This next step can takes 15+ minutes so we locally cache the data so it only has to be downloaded once.

%%time

os.makedirs('data', exist_ok=True)

for index, row in df_CMAR_datasets.iterrows():

    csvfile = f"data/{row['county']}.csv.gz"

    if os.path.exists(csvfile):
        continue

    print(f"Downloading {row['title']}...")
    e.dataset_id = row['datasetID']
    df = e.to_pandas()

    df.to_csv(csvfile, compression='gzip', index=False)
Downloading Shelburne County Water Quality Data...
CPU times: user 5.87 s, sys: 175 ms, total: 6.05 s
Wall time: 20.5 s

We now have the following .csv files stored locally:

!ls -lh data/
total 129M
-rw-r--r-- 1 jmunroe jmunroe 1.4M Aug 15 09:07 Annapolis.csv.gz
-rw-r--r-- 1 jmunroe jmunroe 4.9M Aug 15 09:08 Antigonish.csv.gz
-rw-r--r-- 1 jmunroe jmunroe 1.3M Aug 15 09:08 Colchester.csv.gz
-rw-r--r-- 1 jmunroe jmunroe 5.7M Aug 15 09:09 Digby.csv.gz
-rw-r--r-- 1 jmunroe jmunroe  45M Aug 15 09:16 Guysborough.csv.gz
-rw-r--r-- 1 jmunroe jmunroe 7.9M Aug 15 09:18 Halifax.csv.gz
-rw-r--r-- 1 jmunroe jmunroe 1.5M Aug 15 09:18 Inverness.csv.gz
-rw-r--r-- 1 jmunroe jmunroe  17M Aug 15 09:21 Lunenburg.csv.gz
-rw-r--r-- 1 jmunroe jmunroe 2.0M Aug 15 09:22 Pictou.csv.gz
-rw-r--r-- 1 jmunroe jmunroe 2.9M Aug 15 09:23 Queens.csv.gz
-rw-r--r-- 1 jmunroe jmunroe 3.5M Aug 15 09:24 Richmond.csv.gz
-rw-r--r-- 1 jmunroe jmunroe 6.4M Oct  6 12:32 Shelburne.csv.gz
-rw-r--r-- 1 jmunroe jmunroe  15M Oct  5 22:28 ShelburneCounty.csv.gz
-rw-r--r-- 1 jmunroe jmunroe 8.1K Aug 15 09:25 Victoria.csv.gz
-rw-r--r-- 1 jmunroe jmunroe 8.3M Aug 15 09:28 Yarmouth.csv.gz
-rw-r--r-- 1 jmunroe jmunroe 6.8M Aug 15 11:26 ais_tempdata.csv.gz

Organize observations by physical location

We need to organize and sort the observations so that we are considering only the observation for a single sensor in temporal order.

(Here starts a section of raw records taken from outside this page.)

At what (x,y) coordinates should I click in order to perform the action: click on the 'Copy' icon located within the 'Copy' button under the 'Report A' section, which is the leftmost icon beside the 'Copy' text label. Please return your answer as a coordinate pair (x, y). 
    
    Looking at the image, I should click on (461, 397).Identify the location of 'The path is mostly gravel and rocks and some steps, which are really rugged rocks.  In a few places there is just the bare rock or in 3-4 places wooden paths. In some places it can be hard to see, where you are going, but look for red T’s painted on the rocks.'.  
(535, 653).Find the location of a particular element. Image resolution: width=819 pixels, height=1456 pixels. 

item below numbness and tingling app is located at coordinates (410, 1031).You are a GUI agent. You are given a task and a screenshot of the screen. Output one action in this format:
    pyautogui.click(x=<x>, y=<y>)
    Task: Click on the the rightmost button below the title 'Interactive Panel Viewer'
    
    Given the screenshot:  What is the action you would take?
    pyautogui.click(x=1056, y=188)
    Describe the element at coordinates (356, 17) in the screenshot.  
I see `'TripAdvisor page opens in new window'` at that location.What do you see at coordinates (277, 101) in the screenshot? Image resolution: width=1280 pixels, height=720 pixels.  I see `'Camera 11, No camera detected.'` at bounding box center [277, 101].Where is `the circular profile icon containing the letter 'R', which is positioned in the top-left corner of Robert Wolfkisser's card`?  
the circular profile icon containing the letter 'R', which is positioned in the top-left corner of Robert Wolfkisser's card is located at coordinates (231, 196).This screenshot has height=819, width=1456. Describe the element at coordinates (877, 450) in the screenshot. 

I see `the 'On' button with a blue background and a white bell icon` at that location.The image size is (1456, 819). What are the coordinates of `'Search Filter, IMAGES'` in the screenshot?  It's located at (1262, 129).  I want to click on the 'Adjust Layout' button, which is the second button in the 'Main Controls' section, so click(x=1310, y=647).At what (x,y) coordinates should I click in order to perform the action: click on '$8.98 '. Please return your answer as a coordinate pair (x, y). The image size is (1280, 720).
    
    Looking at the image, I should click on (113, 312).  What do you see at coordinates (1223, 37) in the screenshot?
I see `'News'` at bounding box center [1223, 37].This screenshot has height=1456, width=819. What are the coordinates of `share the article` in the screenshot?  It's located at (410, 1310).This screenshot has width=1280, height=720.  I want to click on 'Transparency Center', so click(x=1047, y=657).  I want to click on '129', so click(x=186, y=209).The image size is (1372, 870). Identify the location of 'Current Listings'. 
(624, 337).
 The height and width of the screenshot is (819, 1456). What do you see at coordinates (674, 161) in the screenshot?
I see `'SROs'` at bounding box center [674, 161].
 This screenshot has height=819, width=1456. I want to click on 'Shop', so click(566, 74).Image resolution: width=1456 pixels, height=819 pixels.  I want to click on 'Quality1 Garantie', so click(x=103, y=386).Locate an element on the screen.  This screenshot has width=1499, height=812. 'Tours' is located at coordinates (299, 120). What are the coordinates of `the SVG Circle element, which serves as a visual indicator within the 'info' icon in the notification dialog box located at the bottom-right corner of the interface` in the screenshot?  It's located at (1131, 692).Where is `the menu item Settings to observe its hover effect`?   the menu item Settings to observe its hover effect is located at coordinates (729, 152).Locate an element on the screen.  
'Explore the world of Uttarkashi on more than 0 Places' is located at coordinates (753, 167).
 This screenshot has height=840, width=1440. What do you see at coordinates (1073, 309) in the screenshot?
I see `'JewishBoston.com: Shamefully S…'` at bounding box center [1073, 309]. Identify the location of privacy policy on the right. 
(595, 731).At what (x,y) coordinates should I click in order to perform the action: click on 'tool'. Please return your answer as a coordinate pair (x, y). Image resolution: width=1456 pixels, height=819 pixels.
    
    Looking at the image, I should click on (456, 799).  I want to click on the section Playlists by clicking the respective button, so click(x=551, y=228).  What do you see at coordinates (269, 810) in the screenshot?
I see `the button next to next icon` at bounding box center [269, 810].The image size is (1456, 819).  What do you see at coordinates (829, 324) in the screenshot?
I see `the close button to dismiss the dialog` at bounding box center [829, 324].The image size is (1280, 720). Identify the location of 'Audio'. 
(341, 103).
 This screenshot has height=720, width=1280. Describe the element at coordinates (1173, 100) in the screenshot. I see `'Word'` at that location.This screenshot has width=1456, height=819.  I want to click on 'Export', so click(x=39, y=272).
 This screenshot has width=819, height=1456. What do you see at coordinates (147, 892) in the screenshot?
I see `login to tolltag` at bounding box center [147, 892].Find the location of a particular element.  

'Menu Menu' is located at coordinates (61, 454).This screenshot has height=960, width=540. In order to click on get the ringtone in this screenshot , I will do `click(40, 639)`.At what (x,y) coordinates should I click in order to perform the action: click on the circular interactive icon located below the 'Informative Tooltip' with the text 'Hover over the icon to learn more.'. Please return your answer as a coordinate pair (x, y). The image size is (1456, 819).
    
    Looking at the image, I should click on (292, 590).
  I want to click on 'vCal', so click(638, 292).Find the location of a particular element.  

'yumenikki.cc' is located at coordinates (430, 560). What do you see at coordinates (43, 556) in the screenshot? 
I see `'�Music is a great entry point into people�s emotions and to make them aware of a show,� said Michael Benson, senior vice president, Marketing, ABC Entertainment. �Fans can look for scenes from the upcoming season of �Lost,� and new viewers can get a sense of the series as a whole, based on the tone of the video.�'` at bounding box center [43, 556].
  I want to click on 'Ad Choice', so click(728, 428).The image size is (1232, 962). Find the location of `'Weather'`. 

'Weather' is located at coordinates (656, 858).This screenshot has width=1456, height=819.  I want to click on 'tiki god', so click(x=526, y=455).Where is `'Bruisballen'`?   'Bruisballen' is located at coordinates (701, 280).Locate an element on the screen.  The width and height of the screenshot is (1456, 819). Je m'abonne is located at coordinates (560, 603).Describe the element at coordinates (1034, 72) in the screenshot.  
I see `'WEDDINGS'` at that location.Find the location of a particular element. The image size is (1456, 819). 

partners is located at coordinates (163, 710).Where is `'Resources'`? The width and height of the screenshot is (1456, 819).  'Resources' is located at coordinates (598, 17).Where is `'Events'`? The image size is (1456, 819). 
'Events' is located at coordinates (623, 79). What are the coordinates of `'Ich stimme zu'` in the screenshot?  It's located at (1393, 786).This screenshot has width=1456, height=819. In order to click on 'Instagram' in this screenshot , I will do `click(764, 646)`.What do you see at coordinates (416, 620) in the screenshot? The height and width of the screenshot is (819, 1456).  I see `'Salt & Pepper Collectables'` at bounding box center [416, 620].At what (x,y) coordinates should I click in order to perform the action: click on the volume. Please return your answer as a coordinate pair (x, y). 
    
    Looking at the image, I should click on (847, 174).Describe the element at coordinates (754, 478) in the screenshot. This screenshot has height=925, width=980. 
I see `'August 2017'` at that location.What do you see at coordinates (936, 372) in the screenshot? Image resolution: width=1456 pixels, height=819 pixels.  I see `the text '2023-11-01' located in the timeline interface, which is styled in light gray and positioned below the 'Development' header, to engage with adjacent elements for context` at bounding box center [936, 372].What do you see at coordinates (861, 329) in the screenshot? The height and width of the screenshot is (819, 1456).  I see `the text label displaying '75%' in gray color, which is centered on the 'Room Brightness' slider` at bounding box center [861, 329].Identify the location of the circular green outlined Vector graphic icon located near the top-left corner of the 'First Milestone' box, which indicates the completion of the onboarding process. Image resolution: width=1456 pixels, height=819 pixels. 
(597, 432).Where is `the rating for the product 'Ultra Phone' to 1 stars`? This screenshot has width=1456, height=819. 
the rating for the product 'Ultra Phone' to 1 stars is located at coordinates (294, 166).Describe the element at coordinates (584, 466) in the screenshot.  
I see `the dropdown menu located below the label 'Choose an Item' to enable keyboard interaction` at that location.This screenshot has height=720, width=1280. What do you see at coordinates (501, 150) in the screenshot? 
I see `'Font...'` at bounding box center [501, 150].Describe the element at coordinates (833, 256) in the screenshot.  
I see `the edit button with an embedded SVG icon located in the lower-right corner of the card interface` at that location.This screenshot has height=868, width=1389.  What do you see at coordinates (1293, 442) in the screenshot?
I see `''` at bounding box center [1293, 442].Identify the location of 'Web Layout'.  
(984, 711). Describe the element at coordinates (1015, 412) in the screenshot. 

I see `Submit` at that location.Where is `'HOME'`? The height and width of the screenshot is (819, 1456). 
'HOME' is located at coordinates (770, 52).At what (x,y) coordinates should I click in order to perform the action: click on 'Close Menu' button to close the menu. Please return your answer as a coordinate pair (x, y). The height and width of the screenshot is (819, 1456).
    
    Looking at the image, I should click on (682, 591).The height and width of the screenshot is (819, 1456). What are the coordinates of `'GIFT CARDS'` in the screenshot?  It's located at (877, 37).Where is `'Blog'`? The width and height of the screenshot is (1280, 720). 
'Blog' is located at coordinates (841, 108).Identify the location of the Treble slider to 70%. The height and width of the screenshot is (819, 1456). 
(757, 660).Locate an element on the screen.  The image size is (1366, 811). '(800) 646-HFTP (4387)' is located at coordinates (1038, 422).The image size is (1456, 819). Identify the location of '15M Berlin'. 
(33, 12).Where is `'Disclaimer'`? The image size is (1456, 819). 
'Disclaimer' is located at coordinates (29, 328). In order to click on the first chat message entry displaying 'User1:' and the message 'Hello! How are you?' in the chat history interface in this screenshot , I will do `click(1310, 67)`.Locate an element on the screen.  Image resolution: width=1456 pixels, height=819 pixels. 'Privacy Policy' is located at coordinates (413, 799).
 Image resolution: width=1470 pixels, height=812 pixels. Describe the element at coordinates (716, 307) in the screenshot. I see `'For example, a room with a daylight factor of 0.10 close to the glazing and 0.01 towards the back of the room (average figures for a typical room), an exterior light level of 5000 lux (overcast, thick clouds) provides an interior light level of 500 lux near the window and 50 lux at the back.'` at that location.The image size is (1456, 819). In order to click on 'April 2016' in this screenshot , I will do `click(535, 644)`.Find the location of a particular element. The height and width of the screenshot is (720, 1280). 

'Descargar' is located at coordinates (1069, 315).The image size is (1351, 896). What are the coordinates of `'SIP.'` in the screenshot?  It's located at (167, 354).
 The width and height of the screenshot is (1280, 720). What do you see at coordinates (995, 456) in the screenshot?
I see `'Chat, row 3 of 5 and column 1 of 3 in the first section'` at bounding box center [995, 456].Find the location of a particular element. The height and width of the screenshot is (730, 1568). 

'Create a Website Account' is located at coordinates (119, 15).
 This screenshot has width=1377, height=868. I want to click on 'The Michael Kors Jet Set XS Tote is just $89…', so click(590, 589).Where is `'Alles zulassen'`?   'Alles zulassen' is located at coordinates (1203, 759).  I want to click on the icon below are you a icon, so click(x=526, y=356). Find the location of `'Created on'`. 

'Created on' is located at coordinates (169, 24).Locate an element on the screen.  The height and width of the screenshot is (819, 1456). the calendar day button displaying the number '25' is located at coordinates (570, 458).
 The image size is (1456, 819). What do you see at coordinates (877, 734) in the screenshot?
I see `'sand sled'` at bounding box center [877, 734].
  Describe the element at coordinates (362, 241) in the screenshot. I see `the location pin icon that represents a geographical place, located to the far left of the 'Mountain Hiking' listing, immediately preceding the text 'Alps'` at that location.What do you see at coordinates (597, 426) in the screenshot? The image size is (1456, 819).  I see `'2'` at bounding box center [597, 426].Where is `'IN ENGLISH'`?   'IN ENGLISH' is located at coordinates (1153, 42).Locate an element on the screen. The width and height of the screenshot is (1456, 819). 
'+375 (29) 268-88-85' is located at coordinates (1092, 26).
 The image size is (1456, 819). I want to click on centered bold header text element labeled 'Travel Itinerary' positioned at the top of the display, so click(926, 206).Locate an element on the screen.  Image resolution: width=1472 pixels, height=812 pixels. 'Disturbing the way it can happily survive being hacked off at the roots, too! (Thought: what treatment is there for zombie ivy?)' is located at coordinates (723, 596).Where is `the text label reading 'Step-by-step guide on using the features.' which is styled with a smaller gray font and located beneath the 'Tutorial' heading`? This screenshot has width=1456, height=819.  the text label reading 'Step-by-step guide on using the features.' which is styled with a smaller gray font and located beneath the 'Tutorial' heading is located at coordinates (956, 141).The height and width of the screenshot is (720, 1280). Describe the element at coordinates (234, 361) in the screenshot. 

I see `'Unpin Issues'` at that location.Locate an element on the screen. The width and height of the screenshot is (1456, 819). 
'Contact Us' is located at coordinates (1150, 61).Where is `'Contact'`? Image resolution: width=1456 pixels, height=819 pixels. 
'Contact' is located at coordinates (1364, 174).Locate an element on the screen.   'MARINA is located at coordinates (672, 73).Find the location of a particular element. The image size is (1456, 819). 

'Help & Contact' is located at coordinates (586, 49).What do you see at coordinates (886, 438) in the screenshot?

This will remove all of the duplicated metadata within each .csv files.

os.makedirs('segments', exist_ok=True)

all_segment_metadata = []
for index, row in tqdm(list(df_CMAR_datasets.iterrows())):

    csvfile = f"data/{row['county']}.csv.gz"

    df = pd.read_csv(csvfile)

    df['deployment_start'] = df['deployment_start_date (UTC)'].str[:10]
    df['deployment_end'] = df['deployment_end_date (UTC)'].str[:10]
    df.drop(columns=['deployment_start_date (UTC)', 'deployment_end_date (UTC)'], inplace=True)
    
    df['segment'] = df[['waterbody', 'station', 'depth (m)',
                     'deployment_start', 'deployment_end',
                     ]].agg(lambda x: row['county'] + '_' + '_'.join([str(y) for y in x]), axis=1)

    df_metadata = df[['segment', 'waterbody', 'station', 'depth (m)',
                     'deployment_start', 'deployment_end',
                     ]]

    df_metadata = df_metadata.drop_duplicates()
    all_segment_metadata.append(df_metadata)
    
    df_data = df.drop(columns=['waterbody', 'station', 'depth (m)',
                                 'deployment_start', 'deployment_end',
                              ])
    
    df_data = df_data.sort_values(by=['segment', 'time (UTC)'])

    df_data.set_index(['segment', 'time (UTC)'], inplace=True)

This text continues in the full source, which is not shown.